Dox had just enough time to react by tightening his stomach, and that saved him from having the wind knocked out of him entirely. But the kick still blasted him backward and cost him his grip on the knife. The Civilian clattered to the ground and Dox struggled to regain his balance. A part of him understood that he was already far behind, that whatever this was, it was going very badly.
One of the guys in helmets latched onto his right wrist. Dox found his footing, pivoted, and smashed his free elbow into the guy’s head. If he had connected with the guy’s skull the blow might have killed him, or at least knocked him off, but the helmet kept the guy in the game, and now he was dragging on Dox’s arm, trying to pull him off balance. Dox spun clockwise, getting behind the guy, sucking him in close with his giant forearm, and reached under the tee-shirt with his left hand. He pulled free the La Griffe, its ring handle encircling his first two fingers and its razor-sharp blade protruding from his fist like a claw. But before he could get it under helmet boy’s chin and rip out his throat, the blond guy had wrapped himself around Dox’s left arm, both hands securing the wrist. Something stung Dox in the neck from behind and he knew with a sickening lurch what it was. He struggled against the men on his arms. They felt heavier, and his vision blurred. He staggered and thought, John, fuck, I’m sorry. And then he was gone.

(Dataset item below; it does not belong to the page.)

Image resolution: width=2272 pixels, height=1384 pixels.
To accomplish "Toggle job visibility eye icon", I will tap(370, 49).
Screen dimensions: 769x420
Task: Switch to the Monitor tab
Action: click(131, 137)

I should have known they’d get to me through Dox. He was no soft target, true, but he was easier than I am, and a little easier is sometimes all it takes.
I was living with Delilah in Paris at the time. Or living with her separately, you could say. Her job was such that security required different apartments, and various other minor inconveniences. Although I suppose that when half the romance is a retired contract killer and the other half a committed Mossad agent, separate dwellings can be the least of your troubles.
I liked Paris, liked almost everything about it. Along with Barcelona, where I’d spent a month with Delilah a year earlier, it was as beautiful a city as I’ve ever seen, the architecture and the open spaces and the endlessly walkable streets. I loved the coffee culture, and relished a place where I could indulge my enthusiasm for the bean in an endless profusion of sidewalk cafés. I wondered at little mysteries, like the abandoned bicycles chained to the park gates at the Place des Vosges, slumped insensate against their shackles, their wheels bent and broken, like crippled pets whose owners cared too much to kill them and who compromised instead by leaving them to die. I thought of the generations that had visited the city before me, dreamers and cynics, romantics and radicals, the ones who had come here to find something, and the ones who wanted only to forget what they had lost or left behind.
I’d never been to Paris before, and when I first arrived, my impressions were all secondhand. I expected an ambience born of architecture, romance, history, gustation. I pictured the Louvre and its glass pyramid; the Seine and Notre Dame; intellectuals arguing over philosophy and smoking ceaselessly in clusters of Left Bank cafés.